If it is the latter, where a EICR report identifies a Code C3 = Improvement recommended, but not required, it will make such improvement obligatory. Where an installation was compliant with the previous edition of BS7671, for example when it has a plastic consumer unit or does not have arc fault protection, major work will be required.
There are not enough qualified electricians to perform these inspections in the time scales, let alone undertake the remedial work.
I would not want to be the landlord in court with the test case mooting these poorly drafted Regulations.
The regulations are not in force yet but are expected to become law probably in April.
The point about sufficient engineers to do the work has been raised. For example in this post https://thenegotiator.co.uk/compulsory-electrical-checks-start-april/ David Cox is quoted as saying:
“We did raise concerns about the number of engineers available to undertake these reports by the April 2021 deadline but have received assurances from MHCLG about capacity in the supply chain.”
My advice to landlords who are experiencing difficulties in finding a suitable electrician due to undersupply is to keep a record of this so if you are contacted by the Local Authority you will be able to explain the problem to them.
Those are my concerns:
1. Is it inspection under 18th edition or full compliance with 18th edition?
I have asked my MP to get clarification on this.
2. Discussion on electrician forums suggest that many will not be qualified to carry out these inspections, and will not be undertaking the additional training required.
Regarding those tenancies becoming a Periodic from 1st July these are included because once the fixed term ends a new tenancy is created namely the Periodic Tenancy. Just asking as our members a querying why periodic tennacies included from 1st July. Thanks.
Peoples concerns sometimes make me laugh, electrical regulations are not there for fun, if you have been keeping your rental up to scratch (ie. safe) 90% of changes from 17th to 18th edition can be done in less than 1/2 day, if you have a Tennant you have the year to sort it, this is not new news, it’s been in the pipeline since I took my 17th Ed over 5 years ago, there are many more ‘unfair’ rules being pushed upon landlords, as a landlord and Electrician this is not one of them
The concerns aren’t about the existing wiring regulations, the concerns are about the obvious flaws in the new draft regulations.

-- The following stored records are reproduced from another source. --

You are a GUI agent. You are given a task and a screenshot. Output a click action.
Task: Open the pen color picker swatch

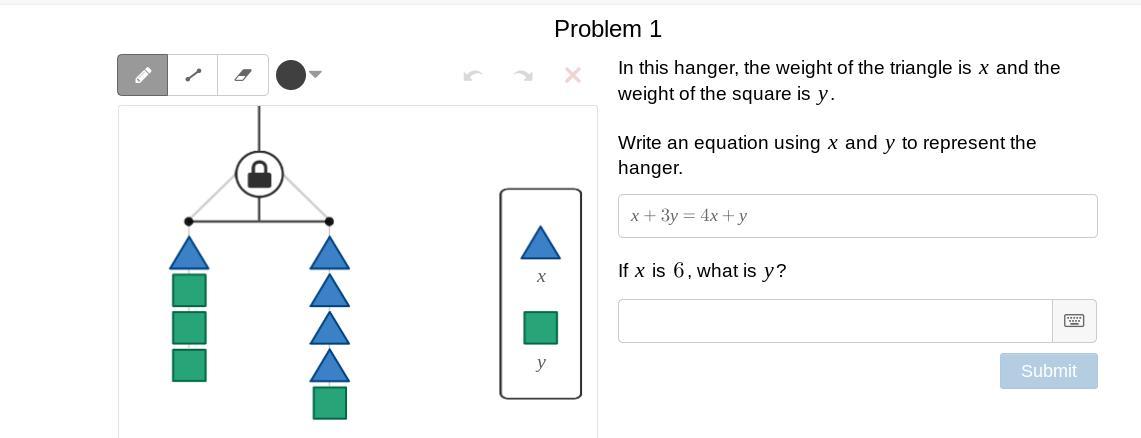(x=291, y=75)
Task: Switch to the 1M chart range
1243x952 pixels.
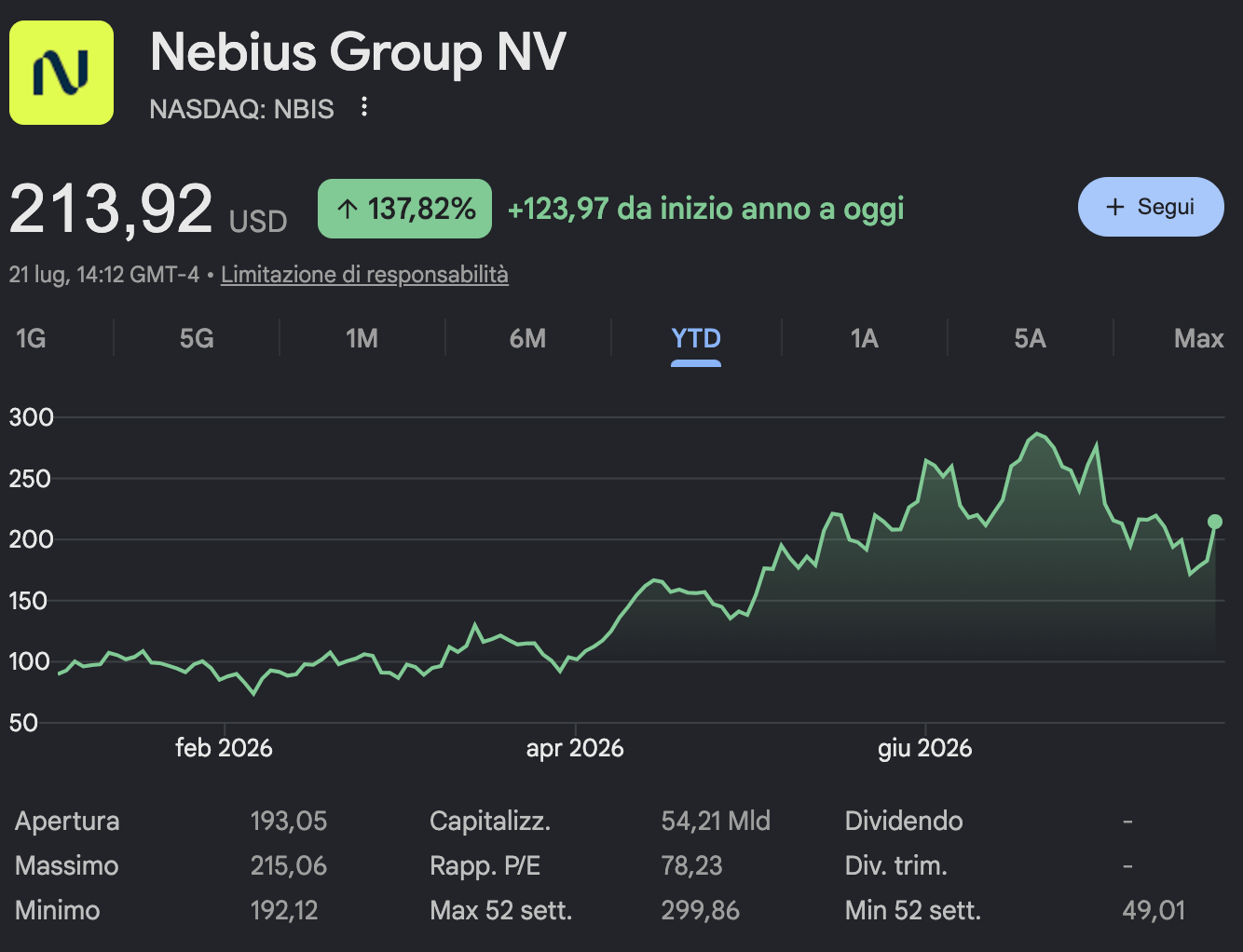Action: coord(362,338)
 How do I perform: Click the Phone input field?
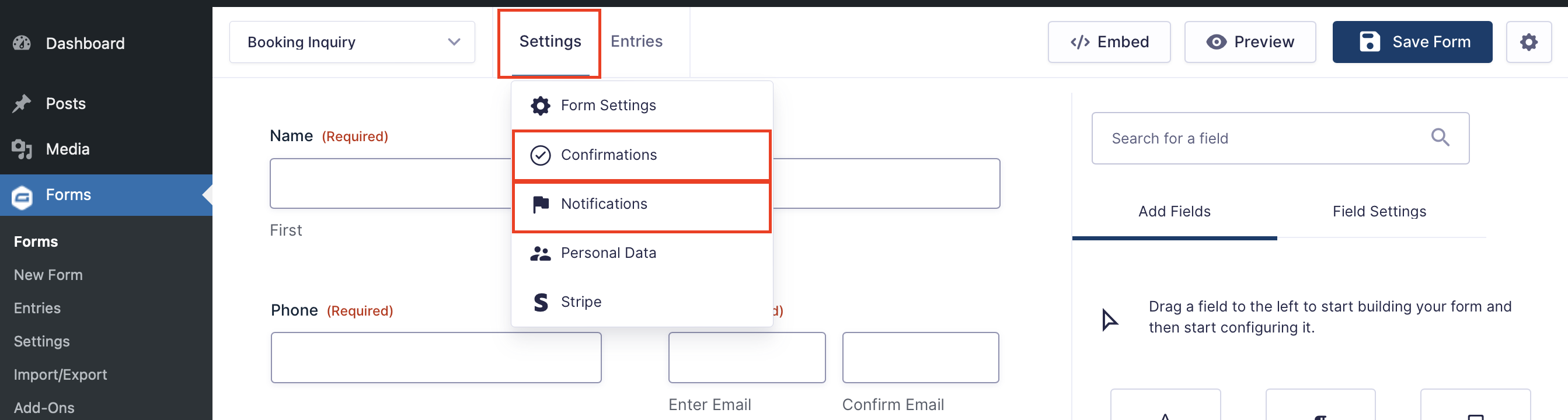[436, 358]
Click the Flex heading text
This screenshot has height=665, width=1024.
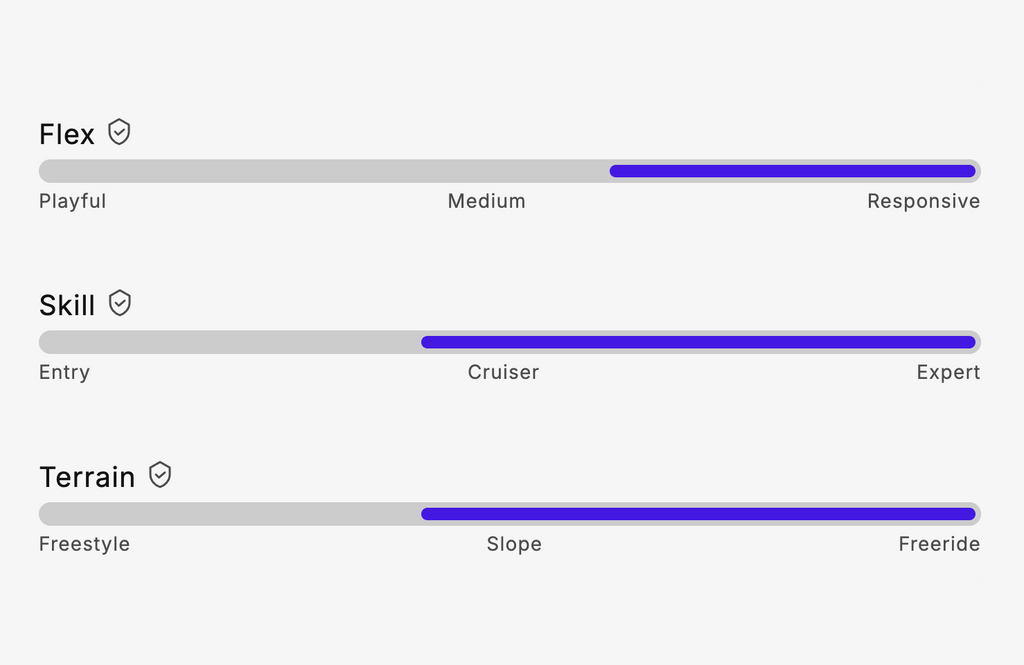[x=67, y=134]
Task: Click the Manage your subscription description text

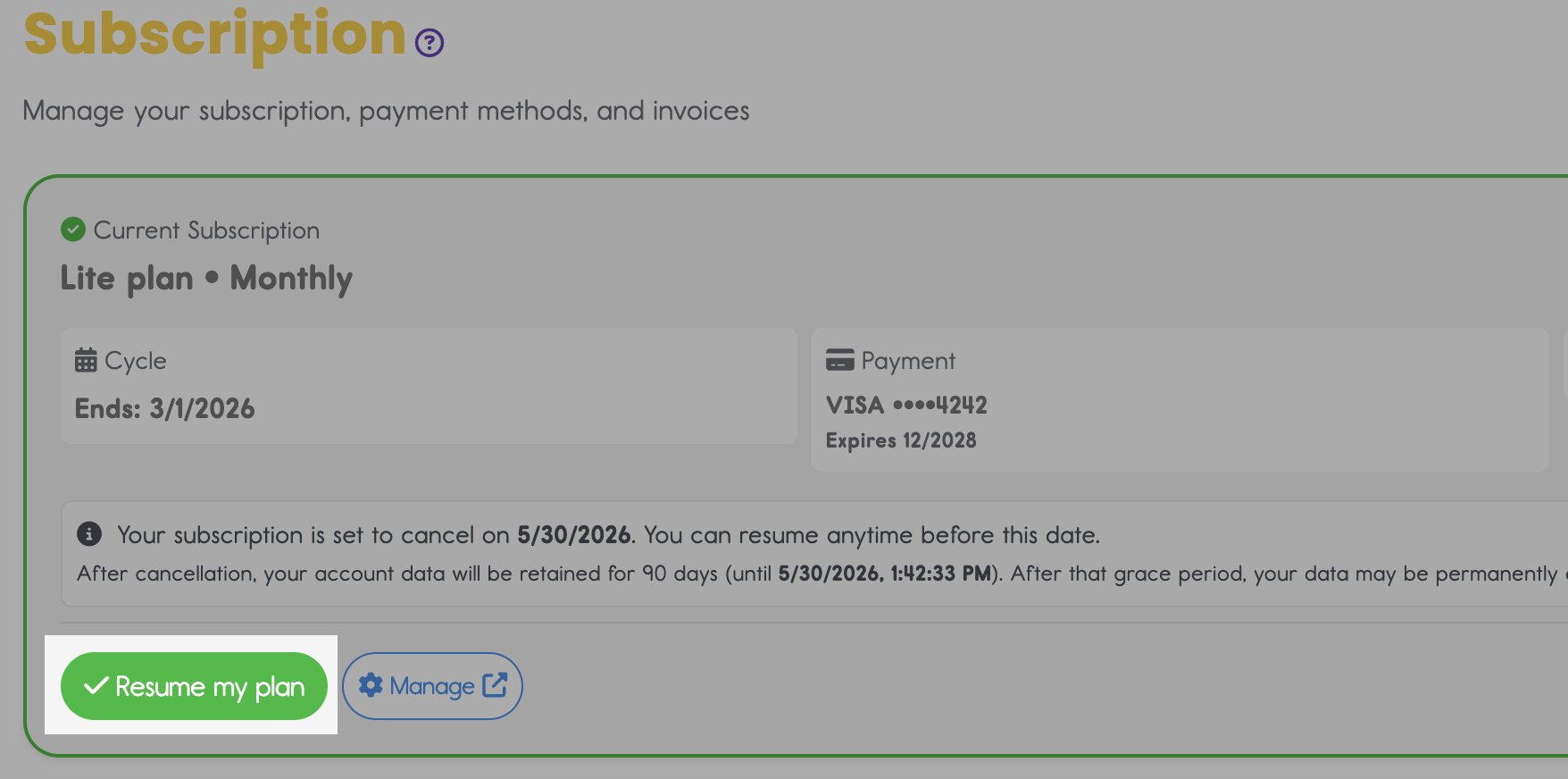Action: (x=386, y=111)
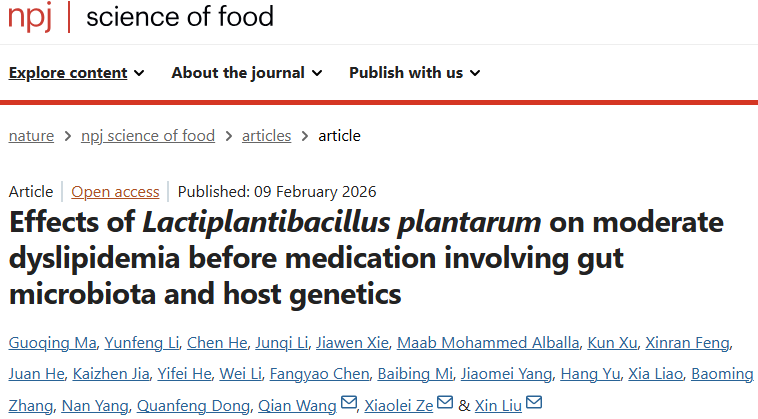Open author Guoqing Ma's profile
The height and width of the screenshot is (419, 758).
click(x=52, y=344)
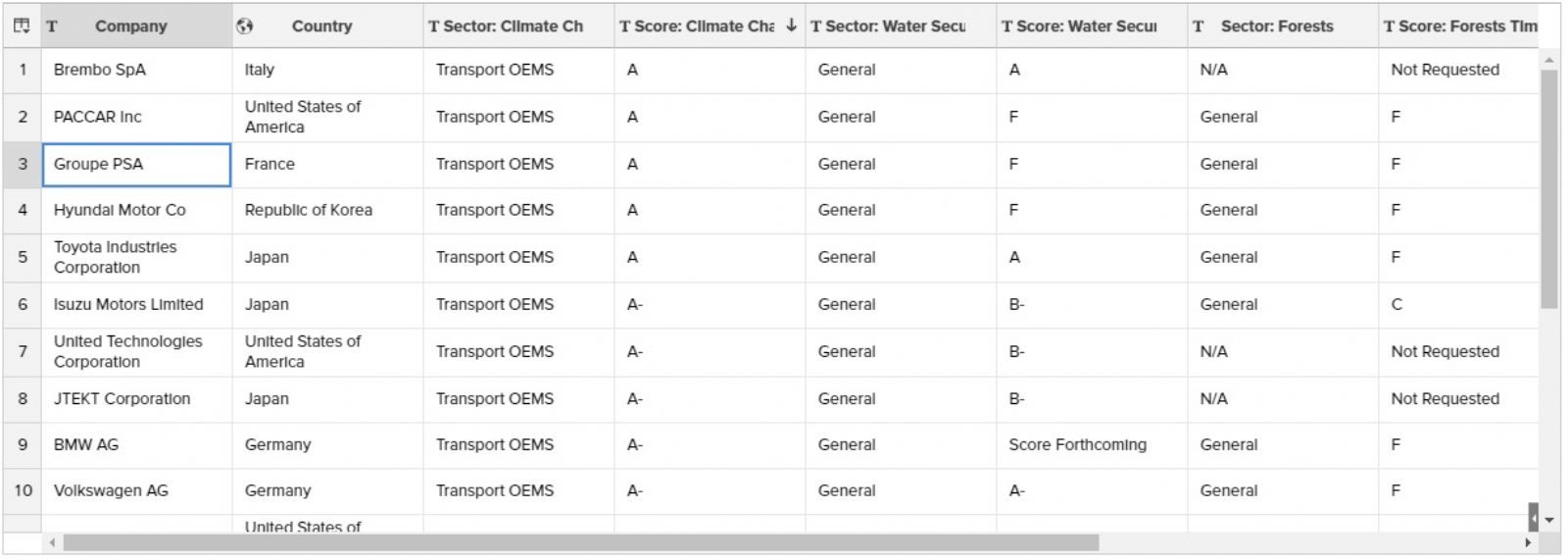Click the text type icon in Sector: Forests header
This screenshot has height=560, width=1568.
coord(1199,26)
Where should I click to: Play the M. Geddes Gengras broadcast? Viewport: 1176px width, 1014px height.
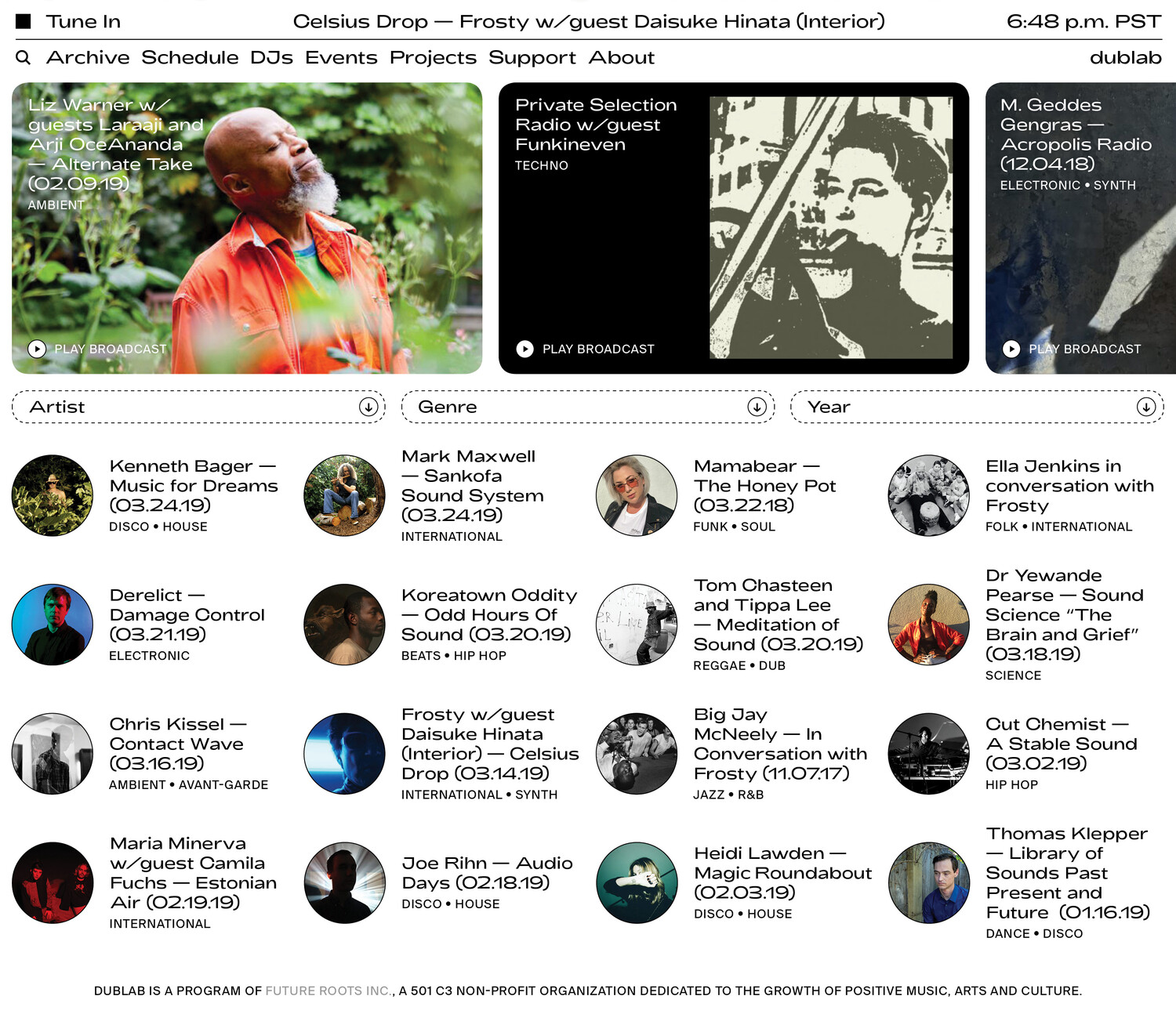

As Michael Barnes says above he big query is do these new regulations demand “tested to” or “compliance with” the 18th Edition. Tested to is going to be difficult enough to achieve, compliance with the 18th Edition will entail major works, a new CU, 10mm earth bonding etc etc. I for one do not believe their is this much available spare capacity in the market to achieve this. The clowns at the ministry say there is and they’re always right aren’t they………..not.